NEW ORLEANS: Republicans are winning the support of Black Americans. But don’t give the GOP too much credit. Democrats have themselves to thank. And poor Black schoolchildren have little to be thankful for at all.
Through the rhetoric of “choice,” “competition,” and “accountability,” the education-reform clique of the Democratic Party has been campaigning for Republicans since President Obama arrived in office. Democratic education reformers have become parrots of the Republican Party, which has provided parents with more mediocre picks.
It’s not like Republicans are winning over Black, brown and poor folks’ votes by providing quality options.
The political gains for charter schools seemingly outpace their marginal educational benefits. Parents want more choices as demonstrated by rising enrollments for school vouchers. However, lackluster private schools that have been booted from the voucher program suggest political rather than educational payback. Schools that accept vouchers are not giving students better options—just more. As an example, most students in Wisconsin’s program already attended a private school. Republican states get away with subsidizing poor performing private and faith-based schools. (Public schools shouldn’t shoulder all the blame for wanting outcomes. It’s in the public interest for private schools to be accountable.)
There have been some gains, but the reform battology of choice, accountability and less government just resonates better with the Republican shtick. However, Democrats aren’t just sounding like Republicans; they’re acting like them.
Removing due process and gutting tenure have little to do with student outcomes. Yet, Democrats have now taken on this enduring industrialist cause. And parents do want and need more choices. But unions have responded to their pleas like the Party of No. Democrats have not articulated how they can create more quality, public options.

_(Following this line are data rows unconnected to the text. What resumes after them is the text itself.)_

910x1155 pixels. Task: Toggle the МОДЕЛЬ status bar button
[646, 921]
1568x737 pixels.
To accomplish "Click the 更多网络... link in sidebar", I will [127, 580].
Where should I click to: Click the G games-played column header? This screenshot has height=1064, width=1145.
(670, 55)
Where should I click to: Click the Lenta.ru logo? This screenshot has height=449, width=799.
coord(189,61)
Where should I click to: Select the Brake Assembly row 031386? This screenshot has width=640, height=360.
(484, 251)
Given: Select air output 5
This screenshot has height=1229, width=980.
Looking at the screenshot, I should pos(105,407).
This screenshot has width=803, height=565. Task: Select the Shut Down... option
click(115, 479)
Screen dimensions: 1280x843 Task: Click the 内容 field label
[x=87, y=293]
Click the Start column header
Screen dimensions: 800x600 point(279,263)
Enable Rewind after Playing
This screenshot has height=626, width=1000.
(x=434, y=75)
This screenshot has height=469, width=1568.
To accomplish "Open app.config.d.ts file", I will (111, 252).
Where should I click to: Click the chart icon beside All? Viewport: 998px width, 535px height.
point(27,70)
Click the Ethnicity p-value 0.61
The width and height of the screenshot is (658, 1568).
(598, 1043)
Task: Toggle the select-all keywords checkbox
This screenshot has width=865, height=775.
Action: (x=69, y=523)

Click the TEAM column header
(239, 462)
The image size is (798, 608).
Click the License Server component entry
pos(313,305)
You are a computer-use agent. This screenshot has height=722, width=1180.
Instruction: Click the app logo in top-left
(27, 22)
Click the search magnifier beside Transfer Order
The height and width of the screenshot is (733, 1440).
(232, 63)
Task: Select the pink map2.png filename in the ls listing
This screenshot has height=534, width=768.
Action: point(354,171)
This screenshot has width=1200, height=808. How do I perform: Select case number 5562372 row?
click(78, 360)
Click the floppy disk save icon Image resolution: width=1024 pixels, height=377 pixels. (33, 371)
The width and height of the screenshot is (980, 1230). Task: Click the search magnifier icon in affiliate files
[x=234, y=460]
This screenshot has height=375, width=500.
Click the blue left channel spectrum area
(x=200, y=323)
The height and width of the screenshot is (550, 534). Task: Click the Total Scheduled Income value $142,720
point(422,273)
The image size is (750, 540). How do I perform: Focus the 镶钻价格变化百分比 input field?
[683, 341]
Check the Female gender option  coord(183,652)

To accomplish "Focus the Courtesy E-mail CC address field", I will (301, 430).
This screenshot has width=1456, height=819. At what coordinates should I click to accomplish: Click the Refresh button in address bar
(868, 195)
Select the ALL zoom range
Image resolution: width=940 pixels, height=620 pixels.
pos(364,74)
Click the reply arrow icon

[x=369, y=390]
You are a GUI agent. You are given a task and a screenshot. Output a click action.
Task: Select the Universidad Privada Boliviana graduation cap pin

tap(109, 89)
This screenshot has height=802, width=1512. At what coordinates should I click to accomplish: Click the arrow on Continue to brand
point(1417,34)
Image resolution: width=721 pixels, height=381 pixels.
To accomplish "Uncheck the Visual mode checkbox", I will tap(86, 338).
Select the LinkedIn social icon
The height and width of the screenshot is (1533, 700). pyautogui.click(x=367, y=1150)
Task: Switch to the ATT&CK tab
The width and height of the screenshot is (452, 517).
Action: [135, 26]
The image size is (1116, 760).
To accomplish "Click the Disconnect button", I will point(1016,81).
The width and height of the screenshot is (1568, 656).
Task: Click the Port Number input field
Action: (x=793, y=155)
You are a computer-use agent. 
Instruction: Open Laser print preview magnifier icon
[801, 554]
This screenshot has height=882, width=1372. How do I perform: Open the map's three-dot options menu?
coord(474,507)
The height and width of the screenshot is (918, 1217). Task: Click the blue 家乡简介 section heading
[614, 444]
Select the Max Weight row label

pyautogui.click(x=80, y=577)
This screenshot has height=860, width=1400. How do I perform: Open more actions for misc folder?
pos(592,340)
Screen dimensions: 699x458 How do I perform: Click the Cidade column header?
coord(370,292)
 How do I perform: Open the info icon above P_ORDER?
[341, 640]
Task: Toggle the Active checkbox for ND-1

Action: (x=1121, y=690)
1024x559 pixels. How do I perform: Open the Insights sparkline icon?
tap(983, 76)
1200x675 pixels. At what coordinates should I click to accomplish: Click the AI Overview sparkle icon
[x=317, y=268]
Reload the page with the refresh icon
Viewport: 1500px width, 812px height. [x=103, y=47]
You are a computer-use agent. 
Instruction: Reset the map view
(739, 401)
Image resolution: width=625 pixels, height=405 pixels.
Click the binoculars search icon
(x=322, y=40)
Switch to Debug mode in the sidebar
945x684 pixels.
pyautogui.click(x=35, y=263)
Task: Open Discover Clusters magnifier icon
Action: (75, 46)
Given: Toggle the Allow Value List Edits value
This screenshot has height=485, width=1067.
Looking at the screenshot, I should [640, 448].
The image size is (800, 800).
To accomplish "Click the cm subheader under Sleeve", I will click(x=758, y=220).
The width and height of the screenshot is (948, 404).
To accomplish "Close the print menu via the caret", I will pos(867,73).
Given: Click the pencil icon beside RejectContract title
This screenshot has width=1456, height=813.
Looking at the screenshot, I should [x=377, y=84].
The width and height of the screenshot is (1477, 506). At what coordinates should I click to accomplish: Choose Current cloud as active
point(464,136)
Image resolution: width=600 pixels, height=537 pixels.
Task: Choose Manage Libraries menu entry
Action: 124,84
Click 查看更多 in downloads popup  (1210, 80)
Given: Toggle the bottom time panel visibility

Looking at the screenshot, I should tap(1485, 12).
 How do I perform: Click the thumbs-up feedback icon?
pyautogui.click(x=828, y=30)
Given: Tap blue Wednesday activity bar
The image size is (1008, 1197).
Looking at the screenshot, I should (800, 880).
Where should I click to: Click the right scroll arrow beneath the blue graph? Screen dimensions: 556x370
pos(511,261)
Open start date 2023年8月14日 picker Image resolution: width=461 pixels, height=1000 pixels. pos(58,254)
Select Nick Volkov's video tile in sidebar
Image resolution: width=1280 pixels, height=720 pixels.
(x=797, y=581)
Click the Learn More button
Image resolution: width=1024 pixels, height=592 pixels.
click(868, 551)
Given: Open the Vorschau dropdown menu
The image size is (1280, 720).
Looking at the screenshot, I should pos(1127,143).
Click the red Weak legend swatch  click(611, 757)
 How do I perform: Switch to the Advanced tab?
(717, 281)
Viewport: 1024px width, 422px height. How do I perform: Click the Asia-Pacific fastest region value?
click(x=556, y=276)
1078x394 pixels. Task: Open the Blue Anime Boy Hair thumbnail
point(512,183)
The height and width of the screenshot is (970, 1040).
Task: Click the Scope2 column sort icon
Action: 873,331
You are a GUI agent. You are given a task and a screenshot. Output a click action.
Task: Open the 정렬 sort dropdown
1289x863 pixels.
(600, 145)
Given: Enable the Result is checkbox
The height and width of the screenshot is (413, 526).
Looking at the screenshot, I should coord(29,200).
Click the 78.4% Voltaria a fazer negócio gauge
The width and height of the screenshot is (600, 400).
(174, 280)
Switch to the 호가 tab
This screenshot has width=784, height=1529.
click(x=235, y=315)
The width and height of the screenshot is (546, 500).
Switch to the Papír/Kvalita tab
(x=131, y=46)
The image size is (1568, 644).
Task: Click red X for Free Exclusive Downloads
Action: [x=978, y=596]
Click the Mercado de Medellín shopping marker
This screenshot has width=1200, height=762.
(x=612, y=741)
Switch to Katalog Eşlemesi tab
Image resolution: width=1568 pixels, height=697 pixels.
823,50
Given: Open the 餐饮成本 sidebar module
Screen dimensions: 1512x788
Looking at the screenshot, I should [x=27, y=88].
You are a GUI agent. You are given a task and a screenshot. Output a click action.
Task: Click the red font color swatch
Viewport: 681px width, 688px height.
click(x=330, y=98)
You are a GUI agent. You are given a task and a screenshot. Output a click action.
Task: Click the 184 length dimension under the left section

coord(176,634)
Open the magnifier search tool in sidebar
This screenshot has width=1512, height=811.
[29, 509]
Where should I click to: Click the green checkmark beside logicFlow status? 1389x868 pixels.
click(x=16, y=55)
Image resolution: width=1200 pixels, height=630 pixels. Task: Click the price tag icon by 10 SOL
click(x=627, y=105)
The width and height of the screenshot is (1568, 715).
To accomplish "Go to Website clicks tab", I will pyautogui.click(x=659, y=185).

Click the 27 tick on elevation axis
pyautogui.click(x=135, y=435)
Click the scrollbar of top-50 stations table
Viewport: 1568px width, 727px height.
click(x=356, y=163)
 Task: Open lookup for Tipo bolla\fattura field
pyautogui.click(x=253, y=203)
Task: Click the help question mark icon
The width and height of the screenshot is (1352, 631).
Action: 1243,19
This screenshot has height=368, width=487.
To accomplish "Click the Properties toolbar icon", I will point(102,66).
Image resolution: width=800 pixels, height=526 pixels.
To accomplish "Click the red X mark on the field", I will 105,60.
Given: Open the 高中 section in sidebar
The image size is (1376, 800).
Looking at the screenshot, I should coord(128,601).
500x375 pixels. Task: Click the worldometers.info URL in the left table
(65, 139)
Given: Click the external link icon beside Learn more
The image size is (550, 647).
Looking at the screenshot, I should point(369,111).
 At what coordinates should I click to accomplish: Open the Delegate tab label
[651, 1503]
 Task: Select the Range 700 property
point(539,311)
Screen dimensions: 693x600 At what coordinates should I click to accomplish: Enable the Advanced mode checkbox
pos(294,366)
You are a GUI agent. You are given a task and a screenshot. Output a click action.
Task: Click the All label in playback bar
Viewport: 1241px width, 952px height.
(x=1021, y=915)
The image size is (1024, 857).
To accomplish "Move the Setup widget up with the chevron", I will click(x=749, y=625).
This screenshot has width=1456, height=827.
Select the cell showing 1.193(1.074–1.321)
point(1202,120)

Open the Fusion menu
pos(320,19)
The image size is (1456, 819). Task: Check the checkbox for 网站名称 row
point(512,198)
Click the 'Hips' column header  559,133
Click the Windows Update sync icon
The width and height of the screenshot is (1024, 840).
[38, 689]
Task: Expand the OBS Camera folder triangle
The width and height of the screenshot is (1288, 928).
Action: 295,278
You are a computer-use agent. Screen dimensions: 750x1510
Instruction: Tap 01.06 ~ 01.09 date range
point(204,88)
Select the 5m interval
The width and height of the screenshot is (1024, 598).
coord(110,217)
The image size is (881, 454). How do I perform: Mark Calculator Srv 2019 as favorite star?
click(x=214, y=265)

So Republicans say ‘you shouldn’t have’ and take credit politically for the expansion of charter schools stimulated largely by U.S. Secretary of Education Arne Duncan’s Race to the Top and I3 Grants. However, the GOP should take credit for the expansion of more mediocre goods after the last midterm elections in 2010. After which, states saw flimsy teacher evaluation systems and voucher programs grow in number and size.
Consequently, education reformers on both sides of the House really didn’t distinguish themselves in the 2014 midterm elections, but that’s evidently more of a problem for Dems. Republican governors won big, but not necessarily because of their education platforms. Charlie Baker (R-MA) and Nathan Deal (R-GA) can brag, but many winners from the GOP have since retreated from their hard line reform stands. Backing off Common Core helped Scott Walker (R-WI) and Rick Scott (R-FL), who both faced feverish union opposition. However, no Democrat owes a victory to education reform. If anything it was a liability in New York (Cuomo) and Louisiana (Landrieu) for Democrats.
Republicans can hold ed reform harmless. If we didn’t know before the ’14 midterms, we do now. Education reform for Democrats is more of a liability than a differentiator for 2016. It’s 20/20 now, but using reform semantics gave the GOP free advertising.
Either Democratic education reformers are reading from a Republican playbook or reform language is too easy for Republicans to manipulate to their advantage (neither is good for Dems). For instance from its Statement of Principles, the explicitly party-based organization Democrats for Education Reform (DFER) claims change is needed because “particularly low-income and children of color—are trapped in persistently failing schools.” DFER makes no reference to regressive tax policy and inequitable funding formulas that keep families poor and schools under-resourced—actually poverty keeps families trapped. Meanwhile, Louisiana Gov. Bobby Jindal (R-LA) uses the same language to promote his voucher policy. Jindal regularly uses the same talking points to share how vouchers help “low-income kids that are trapped in failing schools.”
In fact, DFER’s What We Stand For and Statement of Principles is a Republican light education platform.
In addition, the attacks on unions by Democratic led or financed groups like StudentsFirst and Students Matter soured the campaign apparatus of the Democratic Party. From a pragmatic perspective, unions put boots on the ground, contribute to television ads, and help candidates’ overall ground game. (Don’t parrot the romantic line that this is about adult power issues—as if votes don’t matter.) Democratic reformers’ stands against labor is simply bad long-term strategy for the Party. Most importantly, it’s not progressive.
Remember back in the day before Bill Clinton was elected when being Democrat meant defending teachers and service workers? Remember when being a Democrat meant fighting rising income inequality because of corporate greed? There was a time when we didn’t isolate education from social justice. Remember when Democrats really fought for the 99 percent—the voters and children? Remember when progressivism was an assumed trait of being a Democrat. Remember?
Democratic education reformers certainly have forgotten.
Democrats shouldn’t be data driven educators; progressives should be community and family driven and use data to build their capacity. Democrats shouldn’t be all about the kids and fight labor to the point where poor communities lose the power of the collective. Even though Dems sound more and more like the GOP on education, let’s hope Democrats find their progressive souls and don’t become the party of no; change is inherent in the name. But taking a progressive stand on education starts with refusing to be a ventriloquist doll for the Republican Party.
Enough with the platitudes; empower families, teachers and children.
—Andre Perry
Andre Perry, founding dean of urban education at Davenport University in Grand Rapids, Mich., is the author of The Garden Path: The Miseducation of a City (2011).